--- DATA TO USE Enclosed Below ---

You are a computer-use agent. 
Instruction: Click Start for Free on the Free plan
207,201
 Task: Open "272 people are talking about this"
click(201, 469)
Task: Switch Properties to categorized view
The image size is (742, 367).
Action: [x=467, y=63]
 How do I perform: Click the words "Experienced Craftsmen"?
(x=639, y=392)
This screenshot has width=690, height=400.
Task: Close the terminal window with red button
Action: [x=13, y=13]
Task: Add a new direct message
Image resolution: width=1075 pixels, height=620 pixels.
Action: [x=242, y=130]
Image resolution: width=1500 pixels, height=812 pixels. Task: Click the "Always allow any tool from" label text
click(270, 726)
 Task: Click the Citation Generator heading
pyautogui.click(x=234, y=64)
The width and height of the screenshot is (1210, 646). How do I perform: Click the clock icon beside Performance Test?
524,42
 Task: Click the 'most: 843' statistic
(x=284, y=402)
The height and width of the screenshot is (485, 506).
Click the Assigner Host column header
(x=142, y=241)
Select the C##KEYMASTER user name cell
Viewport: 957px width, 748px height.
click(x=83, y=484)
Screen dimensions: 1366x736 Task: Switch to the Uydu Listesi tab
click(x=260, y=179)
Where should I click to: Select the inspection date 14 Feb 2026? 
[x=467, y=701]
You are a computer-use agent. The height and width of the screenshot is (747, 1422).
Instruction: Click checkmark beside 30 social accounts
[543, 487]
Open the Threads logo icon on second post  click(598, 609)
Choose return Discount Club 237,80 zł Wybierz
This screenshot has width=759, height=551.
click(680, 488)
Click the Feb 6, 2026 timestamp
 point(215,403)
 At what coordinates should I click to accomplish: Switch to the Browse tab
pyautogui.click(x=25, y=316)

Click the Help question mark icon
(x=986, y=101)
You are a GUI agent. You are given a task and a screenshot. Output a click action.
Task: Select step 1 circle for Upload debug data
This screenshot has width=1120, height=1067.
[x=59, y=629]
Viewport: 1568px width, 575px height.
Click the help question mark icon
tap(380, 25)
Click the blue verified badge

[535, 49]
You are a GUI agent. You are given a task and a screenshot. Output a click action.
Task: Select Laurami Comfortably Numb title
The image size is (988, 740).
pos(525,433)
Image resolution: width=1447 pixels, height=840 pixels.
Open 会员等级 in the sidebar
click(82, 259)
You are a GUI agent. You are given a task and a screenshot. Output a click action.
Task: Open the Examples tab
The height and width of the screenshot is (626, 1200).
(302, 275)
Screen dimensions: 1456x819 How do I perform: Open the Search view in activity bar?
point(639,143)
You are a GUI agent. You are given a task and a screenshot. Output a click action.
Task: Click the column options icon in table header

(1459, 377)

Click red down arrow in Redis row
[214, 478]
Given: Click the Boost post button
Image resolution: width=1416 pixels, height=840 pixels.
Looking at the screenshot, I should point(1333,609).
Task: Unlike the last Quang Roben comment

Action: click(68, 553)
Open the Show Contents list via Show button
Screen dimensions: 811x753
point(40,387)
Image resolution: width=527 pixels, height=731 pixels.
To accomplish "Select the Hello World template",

--- End of Enclosed DATA TO USE ---

### ACTIVITY
Return the data above in full, keeping each line exactly as it stands.

### WRITTEN RESPONSE
You are a computer-use agent. 
Instruction: Click Start for Free on the Free plan
207,201
 Task: Open "272 people are talking about this"
click(201, 469)
Task: Switch Properties to categorized view
The image size is (742, 367).
Action: [x=467, y=63]
 How do I perform: Click the words "Experienced Craftsmen"?
(x=639, y=392)
This screenshot has width=690, height=400.
Task: Close the terminal window with red button
Action: [x=13, y=13]
Task: Add a new direct message
Image resolution: width=1075 pixels, height=620 pixels.
Action: [x=242, y=130]
Image resolution: width=1500 pixels, height=812 pixels. Task: Click the "Always allow any tool from" label text
click(270, 726)
 Task: Click the Citation Generator heading
pyautogui.click(x=234, y=64)
The width and height of the screenshot is (1210, 646). How do I perform: Click the clock icon beside Performance Test?
524,42
 Task: Click the 'most: 843' statistic
(x=284, y=402)
The height and width of the screenshot is (485, 506).
Click the Assigner Host column header
(x=142, y=241)
Select the C##KEYMASTER user name cell
Viewport: 957px width, 748px height.
click(x=83, y=484)
Screen dimensions: 1366x736 Task: Switch to the Uydu Listesi tab
click(x=260, y=179)
Where should I click to: Select the inspection date 14 Feb 2026? 
[x=467, y=701]
You are a computer-use agent. The height and width of the screenshot is (747, 1422).
Instruction: Click checkmark beside 30 social accounts
[543, 487]
Open the Threads logo icon on second post  click(598, 609)
Choose return Discount Club 237,80 zł Wybierz
This screenshot has width=759, height=551.
click(680, 488)
Click the Feb 6, 2026 timestamp
 point(215,403)
 At what coordinates should I click to accomplish: Switch to the Browse tab
pyautogui.click(x=25, y=316)

Click the Help question mark icon
(x=986, y=101)
You are a GUI agent. You are given a task and a screenshot. Output a click action.
Task: Select step 1 circle for Upload debug data
This screenshot has width=1120, height=1067.
[x=59, y=629]
Viewport: 1568px width, 575px height.
Click the help question mark icon
tap(380, 25)
Click the blue verified badge

[535, 49]
You are a GUI agent. You are given a task and a screenshot. Output a click action.
Task: Select Laurami Comfortably Numb title
The image size is (988, 740).
pos(525,433)
Image resolution: width=1447 pixels, height=840 pixels.
Open 会员等级 in the sidebar
click(82, 259)
You are a GUI agent. You are given a task and a screenshot. Output a click action.
Task: Open the Examples tab
The height and width of the screenshot is (626, 1200).
(302, 275)
Screen dimensions: 1456x819 How do I perform: Open the Search view in activity bar?
point(639,143)
You are a GUI agent. You are given a task and a screenshot. Output a click action.
Task: Click the column options icon in table header

(1459, 377)

Click red down arrow in Redis row
[214, 478]
Given: Click the Boost post button
Image resolution: width=1416 pixels, height=840 pixels.
Looking at the screenshot, I should point(1333,609).
Task: Unlike the last Quang Roben comment

Action: click(68, 553)
Open the Show Contents list via Show button
Screen dimensions: 811x753
point(40,387)
Image resolution: width=527 pixels, height=731 pixels.
To accomplish "Select the Hello World template",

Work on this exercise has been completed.